• Work to be completed:
Below are records; reproduce exactly the lines from the first through the one containing "Given: Click the output".

• Provided information:
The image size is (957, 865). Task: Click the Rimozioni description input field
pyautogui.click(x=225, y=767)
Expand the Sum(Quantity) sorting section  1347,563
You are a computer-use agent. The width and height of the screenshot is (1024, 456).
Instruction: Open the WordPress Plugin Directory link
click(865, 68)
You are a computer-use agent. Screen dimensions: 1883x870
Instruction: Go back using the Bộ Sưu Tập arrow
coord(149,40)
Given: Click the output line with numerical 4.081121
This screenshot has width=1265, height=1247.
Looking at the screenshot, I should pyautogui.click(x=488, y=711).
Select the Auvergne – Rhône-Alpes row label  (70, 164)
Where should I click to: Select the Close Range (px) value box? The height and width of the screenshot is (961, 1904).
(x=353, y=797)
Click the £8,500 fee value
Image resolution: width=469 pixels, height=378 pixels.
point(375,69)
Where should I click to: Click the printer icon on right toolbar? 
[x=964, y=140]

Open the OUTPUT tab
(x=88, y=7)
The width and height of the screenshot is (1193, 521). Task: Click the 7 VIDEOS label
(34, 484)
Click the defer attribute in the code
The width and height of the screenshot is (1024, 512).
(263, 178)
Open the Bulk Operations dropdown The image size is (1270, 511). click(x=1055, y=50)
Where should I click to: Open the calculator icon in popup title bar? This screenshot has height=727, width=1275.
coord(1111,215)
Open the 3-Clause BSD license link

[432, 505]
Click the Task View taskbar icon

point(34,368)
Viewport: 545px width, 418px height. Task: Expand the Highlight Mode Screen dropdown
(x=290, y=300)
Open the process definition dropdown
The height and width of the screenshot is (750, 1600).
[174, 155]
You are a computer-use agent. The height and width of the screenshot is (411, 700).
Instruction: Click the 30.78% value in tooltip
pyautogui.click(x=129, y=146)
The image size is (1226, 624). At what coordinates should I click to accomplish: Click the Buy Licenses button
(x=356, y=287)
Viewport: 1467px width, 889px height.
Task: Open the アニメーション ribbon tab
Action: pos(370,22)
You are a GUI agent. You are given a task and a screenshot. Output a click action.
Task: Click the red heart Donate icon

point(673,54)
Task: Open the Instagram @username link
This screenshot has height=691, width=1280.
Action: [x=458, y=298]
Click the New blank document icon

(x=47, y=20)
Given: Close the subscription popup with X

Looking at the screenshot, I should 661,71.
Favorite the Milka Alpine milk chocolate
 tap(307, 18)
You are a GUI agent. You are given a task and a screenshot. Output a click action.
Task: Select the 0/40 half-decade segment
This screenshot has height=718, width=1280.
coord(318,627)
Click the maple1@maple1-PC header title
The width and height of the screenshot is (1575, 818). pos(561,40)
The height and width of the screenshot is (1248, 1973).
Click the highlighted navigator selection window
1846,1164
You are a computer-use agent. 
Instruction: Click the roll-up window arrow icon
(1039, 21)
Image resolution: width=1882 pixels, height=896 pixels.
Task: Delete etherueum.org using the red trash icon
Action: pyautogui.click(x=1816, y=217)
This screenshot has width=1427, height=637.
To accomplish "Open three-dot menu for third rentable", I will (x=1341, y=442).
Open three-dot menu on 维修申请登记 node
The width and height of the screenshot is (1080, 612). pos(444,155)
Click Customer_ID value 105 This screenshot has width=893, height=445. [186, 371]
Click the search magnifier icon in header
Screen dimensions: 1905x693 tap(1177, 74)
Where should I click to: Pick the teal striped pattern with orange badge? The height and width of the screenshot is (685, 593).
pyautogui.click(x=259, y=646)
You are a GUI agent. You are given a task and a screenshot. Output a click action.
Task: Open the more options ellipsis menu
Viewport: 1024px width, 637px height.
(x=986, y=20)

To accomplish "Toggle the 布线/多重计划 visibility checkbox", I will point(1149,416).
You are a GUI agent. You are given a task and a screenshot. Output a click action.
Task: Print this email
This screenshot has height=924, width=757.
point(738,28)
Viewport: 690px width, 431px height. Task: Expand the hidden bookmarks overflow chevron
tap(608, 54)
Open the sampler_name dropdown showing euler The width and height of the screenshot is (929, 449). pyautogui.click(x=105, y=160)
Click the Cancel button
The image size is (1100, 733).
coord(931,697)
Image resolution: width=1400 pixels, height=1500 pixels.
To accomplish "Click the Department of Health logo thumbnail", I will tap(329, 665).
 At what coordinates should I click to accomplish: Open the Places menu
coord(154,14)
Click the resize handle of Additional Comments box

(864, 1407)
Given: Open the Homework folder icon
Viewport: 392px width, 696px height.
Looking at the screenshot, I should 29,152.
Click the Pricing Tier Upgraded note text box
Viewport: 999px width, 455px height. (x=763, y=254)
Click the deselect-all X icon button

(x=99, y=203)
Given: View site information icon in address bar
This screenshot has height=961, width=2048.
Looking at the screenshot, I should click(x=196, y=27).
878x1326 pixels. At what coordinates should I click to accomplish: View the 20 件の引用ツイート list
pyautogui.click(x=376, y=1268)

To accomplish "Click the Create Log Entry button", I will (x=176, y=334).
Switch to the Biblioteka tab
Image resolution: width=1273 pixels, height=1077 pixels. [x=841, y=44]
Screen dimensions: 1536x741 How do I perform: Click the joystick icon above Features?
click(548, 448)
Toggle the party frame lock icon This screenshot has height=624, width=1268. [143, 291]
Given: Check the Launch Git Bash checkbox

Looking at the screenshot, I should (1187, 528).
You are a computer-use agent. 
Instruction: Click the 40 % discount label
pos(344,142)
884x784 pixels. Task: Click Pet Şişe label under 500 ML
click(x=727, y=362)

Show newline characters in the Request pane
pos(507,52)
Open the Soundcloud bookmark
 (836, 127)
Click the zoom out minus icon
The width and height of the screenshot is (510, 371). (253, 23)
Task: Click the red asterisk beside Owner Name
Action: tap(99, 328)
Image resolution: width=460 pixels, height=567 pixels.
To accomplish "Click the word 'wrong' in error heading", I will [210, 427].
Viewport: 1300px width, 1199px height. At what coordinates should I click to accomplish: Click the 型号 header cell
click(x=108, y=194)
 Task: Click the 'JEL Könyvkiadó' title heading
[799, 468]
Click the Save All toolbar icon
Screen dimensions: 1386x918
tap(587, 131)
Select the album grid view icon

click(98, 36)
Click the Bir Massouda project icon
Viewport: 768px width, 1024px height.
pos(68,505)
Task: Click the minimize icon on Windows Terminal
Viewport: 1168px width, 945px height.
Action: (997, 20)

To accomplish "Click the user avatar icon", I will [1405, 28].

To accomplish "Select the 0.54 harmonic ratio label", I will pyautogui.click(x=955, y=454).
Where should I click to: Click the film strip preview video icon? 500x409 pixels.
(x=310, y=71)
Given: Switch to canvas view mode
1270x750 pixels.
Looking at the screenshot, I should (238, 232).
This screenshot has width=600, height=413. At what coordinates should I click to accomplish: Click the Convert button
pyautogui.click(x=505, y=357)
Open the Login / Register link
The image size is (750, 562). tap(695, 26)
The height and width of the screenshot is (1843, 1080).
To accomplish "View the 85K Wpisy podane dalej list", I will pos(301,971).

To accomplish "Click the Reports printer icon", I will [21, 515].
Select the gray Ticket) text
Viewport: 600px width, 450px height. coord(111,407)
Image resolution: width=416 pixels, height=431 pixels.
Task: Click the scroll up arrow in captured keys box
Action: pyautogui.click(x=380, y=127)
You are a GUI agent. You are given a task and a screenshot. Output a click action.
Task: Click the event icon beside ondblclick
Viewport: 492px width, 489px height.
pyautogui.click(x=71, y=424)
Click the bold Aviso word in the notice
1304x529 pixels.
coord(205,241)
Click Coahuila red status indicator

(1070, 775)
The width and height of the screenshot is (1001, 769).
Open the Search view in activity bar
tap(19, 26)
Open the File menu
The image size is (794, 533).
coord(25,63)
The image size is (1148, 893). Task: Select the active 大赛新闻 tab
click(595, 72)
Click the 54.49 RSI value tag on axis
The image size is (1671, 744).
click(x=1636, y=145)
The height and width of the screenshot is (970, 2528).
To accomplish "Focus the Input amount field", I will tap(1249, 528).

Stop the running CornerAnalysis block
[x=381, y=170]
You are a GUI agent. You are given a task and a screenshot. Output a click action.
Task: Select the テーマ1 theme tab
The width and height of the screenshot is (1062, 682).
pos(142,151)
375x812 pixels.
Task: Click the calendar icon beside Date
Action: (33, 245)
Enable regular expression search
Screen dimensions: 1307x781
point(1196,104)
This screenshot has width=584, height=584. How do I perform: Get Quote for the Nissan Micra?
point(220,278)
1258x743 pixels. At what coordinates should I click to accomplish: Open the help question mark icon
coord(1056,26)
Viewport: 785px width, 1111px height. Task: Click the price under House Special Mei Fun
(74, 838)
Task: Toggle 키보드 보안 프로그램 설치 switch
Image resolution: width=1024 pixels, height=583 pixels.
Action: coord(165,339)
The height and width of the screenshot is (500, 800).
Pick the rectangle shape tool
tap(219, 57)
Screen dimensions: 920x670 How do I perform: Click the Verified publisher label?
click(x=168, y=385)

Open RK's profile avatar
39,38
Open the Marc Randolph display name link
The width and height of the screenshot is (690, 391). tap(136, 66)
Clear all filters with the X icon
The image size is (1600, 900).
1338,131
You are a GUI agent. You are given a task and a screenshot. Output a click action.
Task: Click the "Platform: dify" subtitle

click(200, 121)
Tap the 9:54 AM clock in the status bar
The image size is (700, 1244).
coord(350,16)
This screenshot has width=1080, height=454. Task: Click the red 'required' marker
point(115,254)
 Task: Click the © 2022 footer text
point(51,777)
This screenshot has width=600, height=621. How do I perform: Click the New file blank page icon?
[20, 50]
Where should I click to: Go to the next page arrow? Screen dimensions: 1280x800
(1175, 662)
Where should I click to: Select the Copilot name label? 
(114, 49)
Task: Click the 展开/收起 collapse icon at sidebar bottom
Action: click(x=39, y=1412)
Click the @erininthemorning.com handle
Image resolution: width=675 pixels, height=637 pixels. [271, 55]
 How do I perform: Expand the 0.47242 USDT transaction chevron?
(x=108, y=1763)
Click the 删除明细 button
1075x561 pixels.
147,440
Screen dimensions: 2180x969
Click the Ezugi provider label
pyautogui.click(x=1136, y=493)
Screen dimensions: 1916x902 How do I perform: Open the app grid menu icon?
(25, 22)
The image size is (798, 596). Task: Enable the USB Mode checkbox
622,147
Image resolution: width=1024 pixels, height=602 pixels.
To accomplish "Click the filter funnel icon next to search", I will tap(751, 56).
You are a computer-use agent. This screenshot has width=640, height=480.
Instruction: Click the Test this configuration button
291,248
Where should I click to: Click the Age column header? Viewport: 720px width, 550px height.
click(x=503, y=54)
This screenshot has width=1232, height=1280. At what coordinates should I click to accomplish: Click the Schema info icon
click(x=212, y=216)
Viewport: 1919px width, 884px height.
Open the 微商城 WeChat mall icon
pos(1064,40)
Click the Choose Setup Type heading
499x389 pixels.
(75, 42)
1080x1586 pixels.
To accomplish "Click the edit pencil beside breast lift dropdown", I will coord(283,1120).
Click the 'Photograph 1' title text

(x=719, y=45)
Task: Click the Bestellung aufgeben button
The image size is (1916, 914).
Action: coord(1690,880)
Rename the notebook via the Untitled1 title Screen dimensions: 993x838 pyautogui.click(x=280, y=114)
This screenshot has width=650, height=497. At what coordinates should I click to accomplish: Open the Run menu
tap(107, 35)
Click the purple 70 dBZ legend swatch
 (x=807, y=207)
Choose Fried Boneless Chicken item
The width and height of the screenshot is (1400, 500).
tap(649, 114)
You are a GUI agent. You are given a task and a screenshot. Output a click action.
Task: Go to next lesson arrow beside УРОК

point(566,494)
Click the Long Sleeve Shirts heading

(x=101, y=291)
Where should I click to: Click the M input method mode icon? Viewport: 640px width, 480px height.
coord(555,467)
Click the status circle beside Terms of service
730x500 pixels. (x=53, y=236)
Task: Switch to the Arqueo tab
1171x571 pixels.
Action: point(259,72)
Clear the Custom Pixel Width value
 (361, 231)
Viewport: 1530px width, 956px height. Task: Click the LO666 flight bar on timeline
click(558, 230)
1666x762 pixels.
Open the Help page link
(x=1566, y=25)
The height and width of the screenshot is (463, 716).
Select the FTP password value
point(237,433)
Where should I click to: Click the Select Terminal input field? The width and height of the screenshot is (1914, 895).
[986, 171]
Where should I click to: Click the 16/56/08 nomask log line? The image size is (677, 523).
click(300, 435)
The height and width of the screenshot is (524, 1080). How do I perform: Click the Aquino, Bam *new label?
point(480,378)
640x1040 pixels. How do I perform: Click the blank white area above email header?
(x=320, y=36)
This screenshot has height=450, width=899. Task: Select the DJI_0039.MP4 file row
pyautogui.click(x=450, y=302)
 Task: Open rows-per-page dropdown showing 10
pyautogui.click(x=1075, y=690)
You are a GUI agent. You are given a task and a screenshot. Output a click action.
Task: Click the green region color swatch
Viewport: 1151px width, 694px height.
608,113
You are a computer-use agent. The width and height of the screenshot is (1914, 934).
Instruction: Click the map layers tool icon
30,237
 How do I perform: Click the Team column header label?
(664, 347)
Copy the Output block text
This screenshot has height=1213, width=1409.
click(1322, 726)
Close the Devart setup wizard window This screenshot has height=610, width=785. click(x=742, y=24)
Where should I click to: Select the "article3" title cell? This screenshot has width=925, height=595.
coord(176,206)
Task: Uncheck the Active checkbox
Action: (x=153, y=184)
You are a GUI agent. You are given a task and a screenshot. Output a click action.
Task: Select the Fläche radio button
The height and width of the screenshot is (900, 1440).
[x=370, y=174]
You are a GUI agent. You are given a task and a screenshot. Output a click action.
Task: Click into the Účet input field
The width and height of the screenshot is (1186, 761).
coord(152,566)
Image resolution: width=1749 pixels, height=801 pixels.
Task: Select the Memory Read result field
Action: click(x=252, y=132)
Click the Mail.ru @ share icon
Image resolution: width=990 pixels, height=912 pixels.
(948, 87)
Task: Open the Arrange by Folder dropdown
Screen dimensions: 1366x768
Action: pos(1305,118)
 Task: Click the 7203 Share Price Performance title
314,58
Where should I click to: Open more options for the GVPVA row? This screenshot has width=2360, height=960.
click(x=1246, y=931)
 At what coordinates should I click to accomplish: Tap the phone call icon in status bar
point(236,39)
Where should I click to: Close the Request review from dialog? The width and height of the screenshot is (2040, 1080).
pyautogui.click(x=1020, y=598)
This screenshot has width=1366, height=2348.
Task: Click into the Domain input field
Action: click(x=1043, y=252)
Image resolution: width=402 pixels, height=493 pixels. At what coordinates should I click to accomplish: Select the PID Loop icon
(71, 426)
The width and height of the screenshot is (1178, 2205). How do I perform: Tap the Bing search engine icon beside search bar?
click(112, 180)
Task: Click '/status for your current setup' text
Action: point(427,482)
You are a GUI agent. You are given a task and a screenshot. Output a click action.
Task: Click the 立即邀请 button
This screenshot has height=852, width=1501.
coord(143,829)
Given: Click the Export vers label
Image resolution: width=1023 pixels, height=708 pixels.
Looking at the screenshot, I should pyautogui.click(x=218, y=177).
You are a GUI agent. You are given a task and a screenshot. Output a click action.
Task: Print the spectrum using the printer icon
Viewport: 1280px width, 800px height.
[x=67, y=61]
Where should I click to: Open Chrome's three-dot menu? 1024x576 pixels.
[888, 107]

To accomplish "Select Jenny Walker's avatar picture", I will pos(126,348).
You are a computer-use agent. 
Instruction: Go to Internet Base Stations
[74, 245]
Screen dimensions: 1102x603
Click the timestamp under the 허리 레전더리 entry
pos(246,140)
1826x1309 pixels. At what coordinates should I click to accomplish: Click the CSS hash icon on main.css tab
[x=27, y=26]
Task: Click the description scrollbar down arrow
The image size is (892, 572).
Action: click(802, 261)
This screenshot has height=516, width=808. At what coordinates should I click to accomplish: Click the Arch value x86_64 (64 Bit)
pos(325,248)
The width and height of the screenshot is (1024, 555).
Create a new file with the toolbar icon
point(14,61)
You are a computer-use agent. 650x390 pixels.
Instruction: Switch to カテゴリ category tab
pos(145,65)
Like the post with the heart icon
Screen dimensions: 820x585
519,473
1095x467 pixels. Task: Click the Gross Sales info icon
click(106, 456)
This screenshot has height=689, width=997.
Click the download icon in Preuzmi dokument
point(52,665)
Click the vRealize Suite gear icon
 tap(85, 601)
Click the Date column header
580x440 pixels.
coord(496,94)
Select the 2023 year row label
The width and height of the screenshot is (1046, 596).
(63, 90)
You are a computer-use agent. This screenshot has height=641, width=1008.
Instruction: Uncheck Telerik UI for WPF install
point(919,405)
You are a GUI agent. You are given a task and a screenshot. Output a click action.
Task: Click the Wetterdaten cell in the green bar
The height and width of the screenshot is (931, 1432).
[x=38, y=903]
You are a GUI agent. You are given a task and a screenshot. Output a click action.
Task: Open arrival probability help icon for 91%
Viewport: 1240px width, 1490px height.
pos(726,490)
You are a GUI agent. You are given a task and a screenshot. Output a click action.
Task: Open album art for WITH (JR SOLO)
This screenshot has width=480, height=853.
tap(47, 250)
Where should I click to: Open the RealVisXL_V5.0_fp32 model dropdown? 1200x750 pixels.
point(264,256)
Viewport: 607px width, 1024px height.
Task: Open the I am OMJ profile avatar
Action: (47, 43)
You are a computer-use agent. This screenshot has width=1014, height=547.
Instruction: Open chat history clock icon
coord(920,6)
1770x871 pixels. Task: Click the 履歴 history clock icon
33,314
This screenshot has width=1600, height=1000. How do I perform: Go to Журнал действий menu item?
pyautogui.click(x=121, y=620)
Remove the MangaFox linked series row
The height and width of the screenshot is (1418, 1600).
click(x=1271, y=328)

• Problem solution:
The image size is (957, 865). Task: Click the Rimozioni description input field
pyautogui.click(x=225, y=767)
Expand the Sum(Quantity) sorting section  1347,563
You are a computer-use agent. The width and height of the screenshot is (1024, 456).
Instruction: Open the WordPress Plugin Directory link
click(865, 68)
You are a computer-use agent. Screen dimensions: 1883x870
Instruction: Go back using the Bộ Sưu Tập arrow
coord(149,40)
Given: Click the output line with numerical 4.081121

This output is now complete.